Every line between the one containing "Instruction: Click on" and the last line of the data, both included, is to be set down exactly, and pictures are to be omitted.

[Extracted data entries]
..........

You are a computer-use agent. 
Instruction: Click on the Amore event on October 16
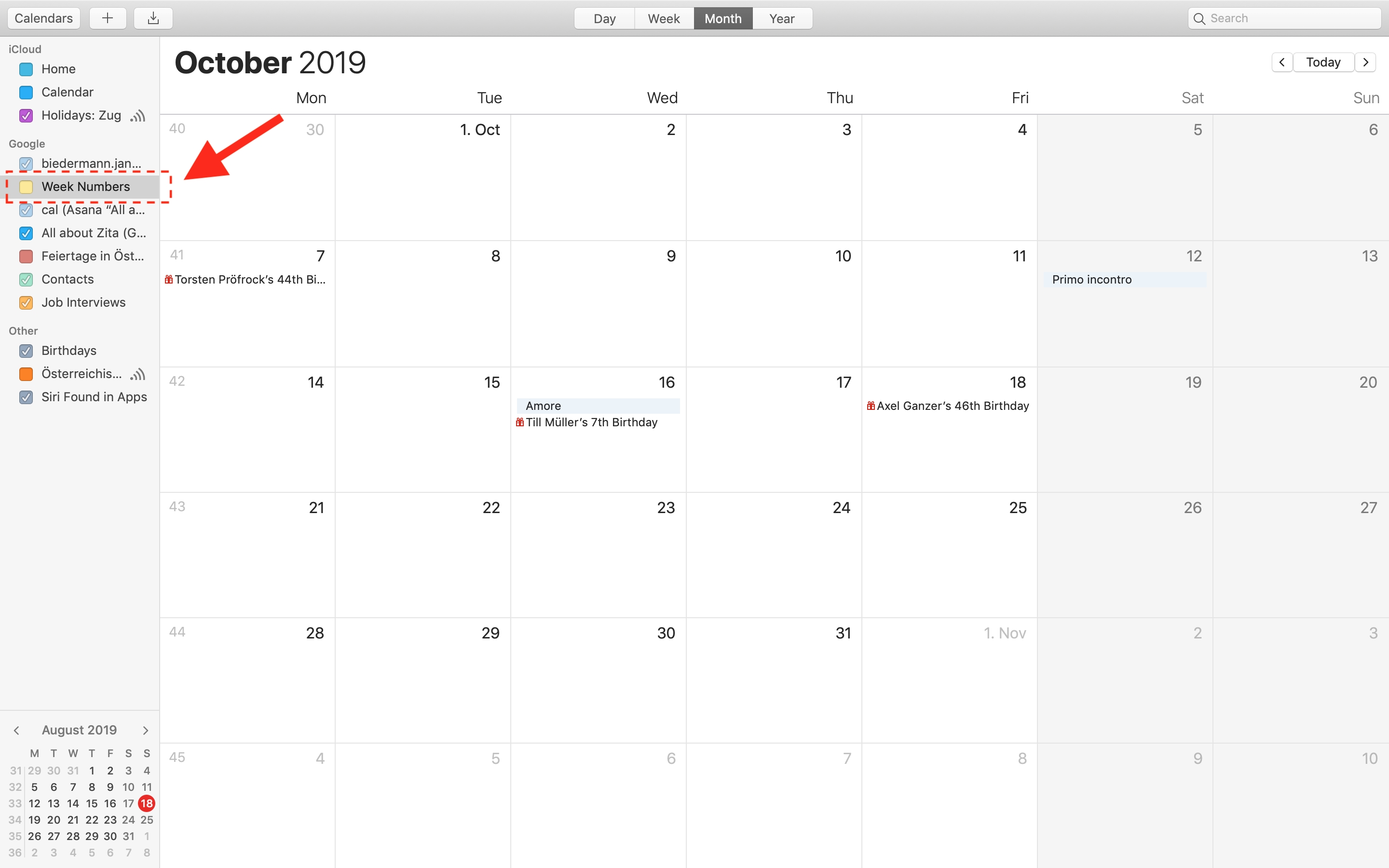[596, 405]
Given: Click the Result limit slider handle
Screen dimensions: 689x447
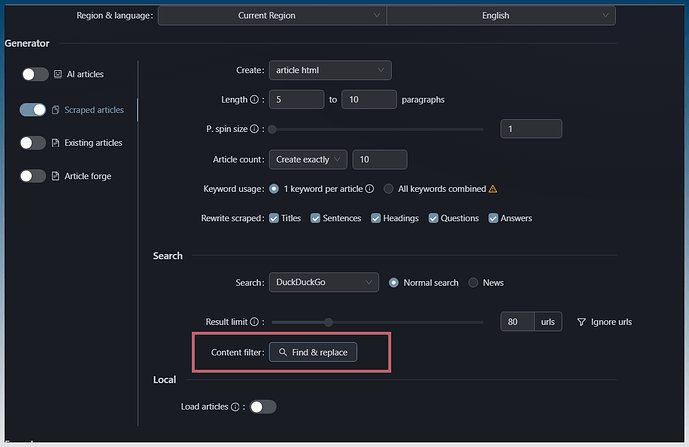Looking at the screenshot, I should point(328,322).
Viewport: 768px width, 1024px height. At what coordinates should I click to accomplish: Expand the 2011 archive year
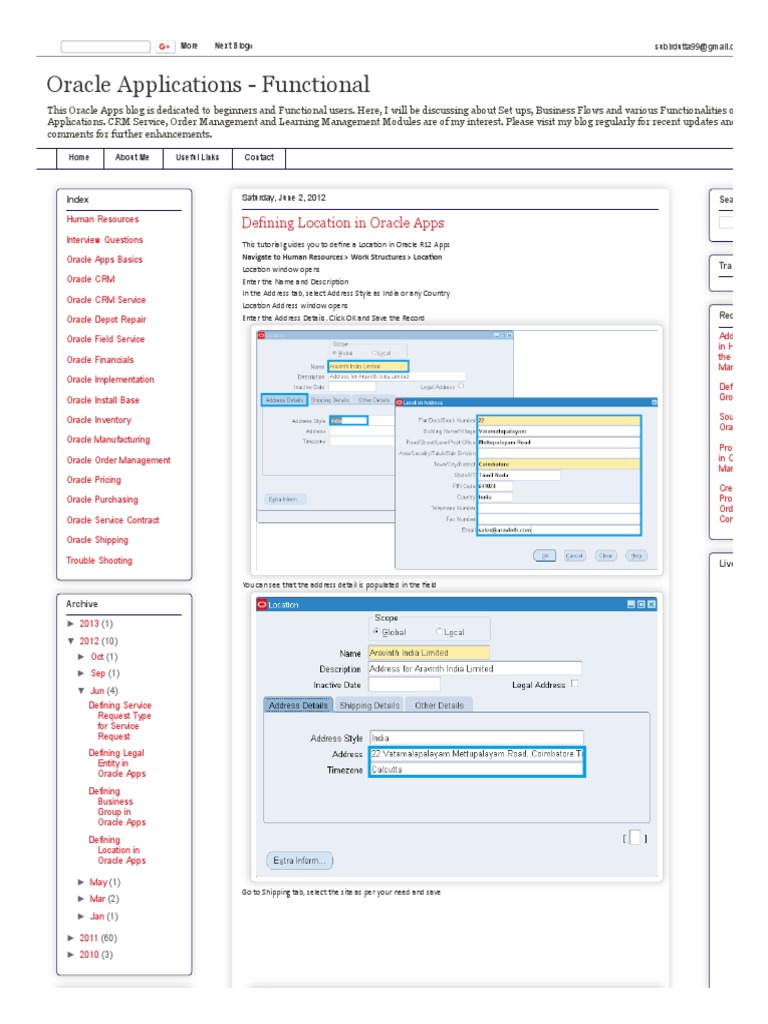(71, 938)
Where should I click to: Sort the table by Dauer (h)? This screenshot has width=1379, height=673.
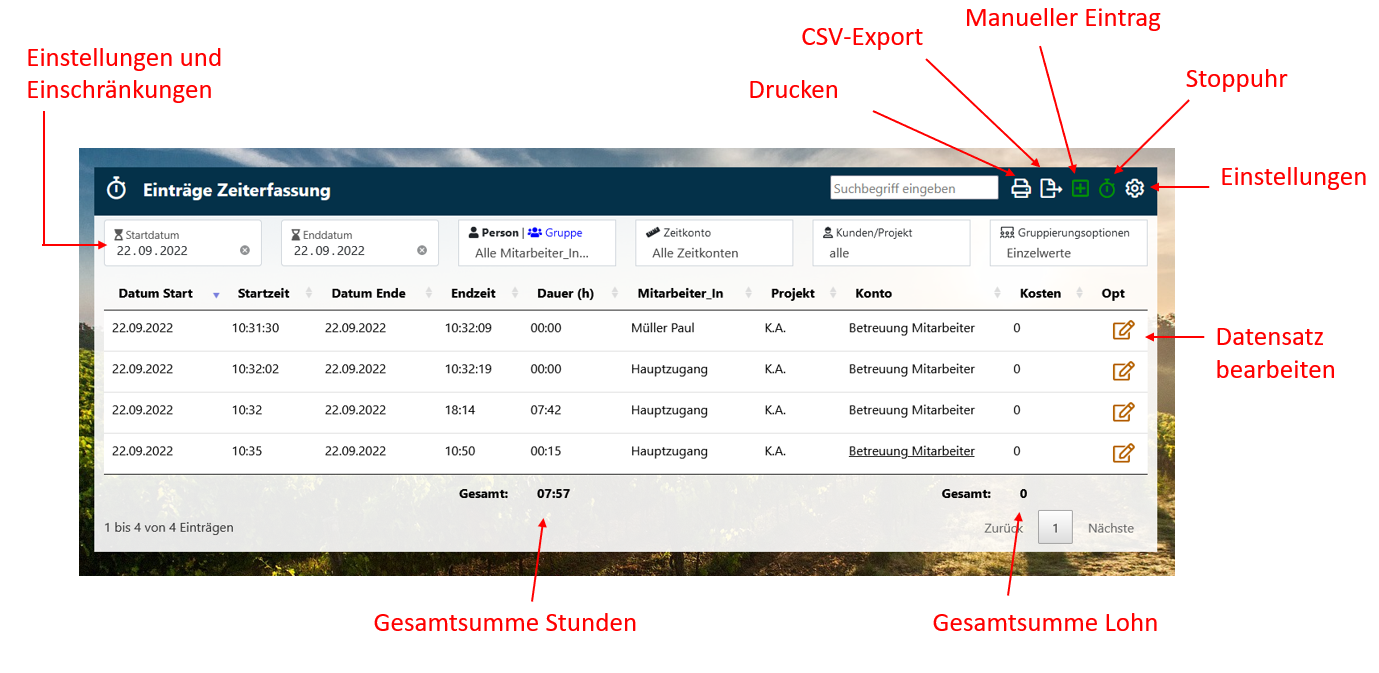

..........

Task result:
Instruction: Click on the Amore event on October 16
[596, 405]
Given: Click the Result limit slider handle
Screen dimensions: 689x447
Looking at the screenshot, I should point(328,322).
Viewport: 768px width, 1024px height. At what coordinates should I click to accomplish: Expand the 2011 archive year
(71, 938)
Where should I click to: Sort the table by Dauer (h)? This screenshot has width=1379, height=673.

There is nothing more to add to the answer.